> _Information_
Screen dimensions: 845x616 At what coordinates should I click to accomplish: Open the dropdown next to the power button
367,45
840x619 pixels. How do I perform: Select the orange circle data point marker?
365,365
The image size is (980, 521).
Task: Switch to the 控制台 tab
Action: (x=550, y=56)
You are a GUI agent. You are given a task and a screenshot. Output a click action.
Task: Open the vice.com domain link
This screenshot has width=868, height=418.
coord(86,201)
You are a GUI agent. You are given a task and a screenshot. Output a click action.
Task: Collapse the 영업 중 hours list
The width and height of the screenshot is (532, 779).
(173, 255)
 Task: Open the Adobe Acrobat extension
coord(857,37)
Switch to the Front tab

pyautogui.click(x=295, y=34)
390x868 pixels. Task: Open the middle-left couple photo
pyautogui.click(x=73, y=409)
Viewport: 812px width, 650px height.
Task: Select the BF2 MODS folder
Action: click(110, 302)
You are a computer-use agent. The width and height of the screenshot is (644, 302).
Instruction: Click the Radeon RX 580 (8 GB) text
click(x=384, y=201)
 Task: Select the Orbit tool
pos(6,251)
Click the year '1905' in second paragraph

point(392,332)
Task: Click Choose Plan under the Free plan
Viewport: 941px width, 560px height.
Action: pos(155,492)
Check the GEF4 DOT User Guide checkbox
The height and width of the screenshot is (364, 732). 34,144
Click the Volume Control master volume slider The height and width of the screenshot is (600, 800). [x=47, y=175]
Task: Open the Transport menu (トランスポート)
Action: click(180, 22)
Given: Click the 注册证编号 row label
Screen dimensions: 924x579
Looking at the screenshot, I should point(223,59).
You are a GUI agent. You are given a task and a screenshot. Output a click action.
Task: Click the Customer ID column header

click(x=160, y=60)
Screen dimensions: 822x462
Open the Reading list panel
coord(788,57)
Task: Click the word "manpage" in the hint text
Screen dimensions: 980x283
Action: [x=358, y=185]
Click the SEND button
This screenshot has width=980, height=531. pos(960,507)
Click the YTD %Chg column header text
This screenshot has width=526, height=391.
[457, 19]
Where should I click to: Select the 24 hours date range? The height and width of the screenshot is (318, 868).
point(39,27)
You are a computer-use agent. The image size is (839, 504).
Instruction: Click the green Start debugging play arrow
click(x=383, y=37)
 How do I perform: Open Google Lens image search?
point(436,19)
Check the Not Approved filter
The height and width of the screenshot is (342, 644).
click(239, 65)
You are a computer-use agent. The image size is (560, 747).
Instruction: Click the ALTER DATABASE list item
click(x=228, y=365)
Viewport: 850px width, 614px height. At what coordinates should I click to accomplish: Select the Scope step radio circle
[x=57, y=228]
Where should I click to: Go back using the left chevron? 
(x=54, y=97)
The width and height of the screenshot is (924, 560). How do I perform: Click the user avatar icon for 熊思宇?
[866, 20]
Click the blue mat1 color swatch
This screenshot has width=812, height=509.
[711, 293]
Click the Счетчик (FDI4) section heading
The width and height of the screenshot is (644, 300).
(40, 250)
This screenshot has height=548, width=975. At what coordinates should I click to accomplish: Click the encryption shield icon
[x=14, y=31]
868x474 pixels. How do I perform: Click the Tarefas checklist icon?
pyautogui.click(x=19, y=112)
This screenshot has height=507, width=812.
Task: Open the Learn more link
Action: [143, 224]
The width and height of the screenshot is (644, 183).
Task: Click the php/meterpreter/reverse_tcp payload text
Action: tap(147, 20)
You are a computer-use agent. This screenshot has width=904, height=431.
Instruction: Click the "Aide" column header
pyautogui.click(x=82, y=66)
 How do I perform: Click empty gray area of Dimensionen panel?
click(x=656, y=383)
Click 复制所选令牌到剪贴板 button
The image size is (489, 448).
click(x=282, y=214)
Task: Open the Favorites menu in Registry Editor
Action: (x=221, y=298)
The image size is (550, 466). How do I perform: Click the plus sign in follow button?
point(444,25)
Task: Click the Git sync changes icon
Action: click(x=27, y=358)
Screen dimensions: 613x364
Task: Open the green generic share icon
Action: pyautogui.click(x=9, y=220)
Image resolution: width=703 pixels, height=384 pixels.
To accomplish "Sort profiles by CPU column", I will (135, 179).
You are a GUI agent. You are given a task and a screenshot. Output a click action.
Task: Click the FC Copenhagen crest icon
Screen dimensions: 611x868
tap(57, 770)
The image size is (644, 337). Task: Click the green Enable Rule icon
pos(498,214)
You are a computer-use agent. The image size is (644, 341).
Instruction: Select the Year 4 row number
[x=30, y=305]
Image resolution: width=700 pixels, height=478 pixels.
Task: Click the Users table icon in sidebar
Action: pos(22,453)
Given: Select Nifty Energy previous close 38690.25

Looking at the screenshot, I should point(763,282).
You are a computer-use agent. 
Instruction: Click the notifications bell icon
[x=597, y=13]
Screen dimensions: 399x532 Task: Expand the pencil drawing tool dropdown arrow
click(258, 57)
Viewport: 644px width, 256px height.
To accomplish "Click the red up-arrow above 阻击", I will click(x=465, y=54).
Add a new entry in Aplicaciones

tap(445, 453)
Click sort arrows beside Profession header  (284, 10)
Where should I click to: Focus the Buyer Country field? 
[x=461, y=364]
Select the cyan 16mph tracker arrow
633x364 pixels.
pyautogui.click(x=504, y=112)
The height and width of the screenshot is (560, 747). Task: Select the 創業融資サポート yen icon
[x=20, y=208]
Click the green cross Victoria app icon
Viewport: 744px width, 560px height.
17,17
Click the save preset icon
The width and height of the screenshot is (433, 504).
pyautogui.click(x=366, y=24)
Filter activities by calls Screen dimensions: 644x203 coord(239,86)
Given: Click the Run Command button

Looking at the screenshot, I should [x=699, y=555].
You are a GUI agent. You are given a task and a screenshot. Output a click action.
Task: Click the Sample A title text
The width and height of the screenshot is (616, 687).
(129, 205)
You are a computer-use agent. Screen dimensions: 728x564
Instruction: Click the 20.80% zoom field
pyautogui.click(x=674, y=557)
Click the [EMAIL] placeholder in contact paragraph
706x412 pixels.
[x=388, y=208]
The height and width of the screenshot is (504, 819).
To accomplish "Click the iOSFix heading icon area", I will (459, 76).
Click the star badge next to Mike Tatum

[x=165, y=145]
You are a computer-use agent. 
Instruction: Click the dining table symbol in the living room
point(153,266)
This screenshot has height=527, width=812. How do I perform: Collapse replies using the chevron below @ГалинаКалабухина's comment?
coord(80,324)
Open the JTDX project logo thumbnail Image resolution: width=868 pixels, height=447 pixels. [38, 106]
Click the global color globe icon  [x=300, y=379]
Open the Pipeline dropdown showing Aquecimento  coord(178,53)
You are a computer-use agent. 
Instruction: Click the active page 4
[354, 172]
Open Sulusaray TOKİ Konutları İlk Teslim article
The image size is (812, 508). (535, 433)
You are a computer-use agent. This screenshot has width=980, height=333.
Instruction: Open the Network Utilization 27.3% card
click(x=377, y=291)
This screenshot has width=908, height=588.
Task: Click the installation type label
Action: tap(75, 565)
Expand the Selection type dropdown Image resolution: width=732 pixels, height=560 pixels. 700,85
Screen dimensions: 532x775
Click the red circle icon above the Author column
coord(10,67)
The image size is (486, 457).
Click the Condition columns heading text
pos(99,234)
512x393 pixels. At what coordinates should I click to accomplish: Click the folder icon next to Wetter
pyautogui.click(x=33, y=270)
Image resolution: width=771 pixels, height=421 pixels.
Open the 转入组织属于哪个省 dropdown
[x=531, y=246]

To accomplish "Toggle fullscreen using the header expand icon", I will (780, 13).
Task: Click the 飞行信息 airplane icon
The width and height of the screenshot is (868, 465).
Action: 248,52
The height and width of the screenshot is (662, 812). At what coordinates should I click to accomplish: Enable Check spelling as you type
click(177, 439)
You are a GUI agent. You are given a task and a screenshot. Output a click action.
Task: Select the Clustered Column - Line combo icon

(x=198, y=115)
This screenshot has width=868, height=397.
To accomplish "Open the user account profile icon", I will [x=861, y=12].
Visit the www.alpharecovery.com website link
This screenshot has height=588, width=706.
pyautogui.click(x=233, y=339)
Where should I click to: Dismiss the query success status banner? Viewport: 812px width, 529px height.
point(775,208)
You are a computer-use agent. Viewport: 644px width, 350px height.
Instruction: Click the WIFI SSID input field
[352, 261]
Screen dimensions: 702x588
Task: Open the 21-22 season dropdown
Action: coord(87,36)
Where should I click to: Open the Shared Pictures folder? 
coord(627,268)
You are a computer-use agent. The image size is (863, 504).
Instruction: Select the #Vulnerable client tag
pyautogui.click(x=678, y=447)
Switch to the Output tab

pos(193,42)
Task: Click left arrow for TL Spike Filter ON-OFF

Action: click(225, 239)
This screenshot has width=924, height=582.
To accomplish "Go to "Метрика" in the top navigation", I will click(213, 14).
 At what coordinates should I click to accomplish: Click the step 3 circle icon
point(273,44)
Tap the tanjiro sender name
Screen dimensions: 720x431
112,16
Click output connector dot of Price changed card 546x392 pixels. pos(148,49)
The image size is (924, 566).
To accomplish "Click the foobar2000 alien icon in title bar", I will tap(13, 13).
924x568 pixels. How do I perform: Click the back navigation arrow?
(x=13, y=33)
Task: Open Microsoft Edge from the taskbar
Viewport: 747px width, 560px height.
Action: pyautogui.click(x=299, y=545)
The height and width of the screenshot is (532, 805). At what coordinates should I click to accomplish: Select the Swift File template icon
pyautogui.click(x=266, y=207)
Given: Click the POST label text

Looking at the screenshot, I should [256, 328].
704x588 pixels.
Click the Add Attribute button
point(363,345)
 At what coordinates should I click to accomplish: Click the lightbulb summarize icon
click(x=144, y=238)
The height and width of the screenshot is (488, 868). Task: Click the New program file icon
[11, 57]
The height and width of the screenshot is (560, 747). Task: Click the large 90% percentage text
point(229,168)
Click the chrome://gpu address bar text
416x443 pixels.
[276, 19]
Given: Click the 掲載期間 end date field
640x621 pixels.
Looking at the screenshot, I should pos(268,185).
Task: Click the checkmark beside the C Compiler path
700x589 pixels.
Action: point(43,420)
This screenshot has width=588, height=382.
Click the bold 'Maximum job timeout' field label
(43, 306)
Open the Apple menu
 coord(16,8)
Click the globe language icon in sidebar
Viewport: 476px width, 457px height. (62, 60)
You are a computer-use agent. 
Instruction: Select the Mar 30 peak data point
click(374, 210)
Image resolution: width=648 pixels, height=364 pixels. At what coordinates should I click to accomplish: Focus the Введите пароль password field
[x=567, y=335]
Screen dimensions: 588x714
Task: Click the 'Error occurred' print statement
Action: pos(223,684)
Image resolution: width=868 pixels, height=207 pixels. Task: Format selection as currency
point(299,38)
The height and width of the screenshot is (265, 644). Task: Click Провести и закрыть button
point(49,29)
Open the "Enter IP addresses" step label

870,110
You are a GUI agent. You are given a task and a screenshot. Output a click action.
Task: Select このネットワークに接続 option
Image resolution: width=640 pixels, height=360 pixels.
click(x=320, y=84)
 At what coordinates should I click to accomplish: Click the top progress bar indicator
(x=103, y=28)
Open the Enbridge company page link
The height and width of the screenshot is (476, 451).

> _What is needed_
Go over the listing above and return each line with "beside".

> _Result below_
Click sort arrows beside Profession header  (284, 10)
Task: Click the checkmark beside the C Compiler path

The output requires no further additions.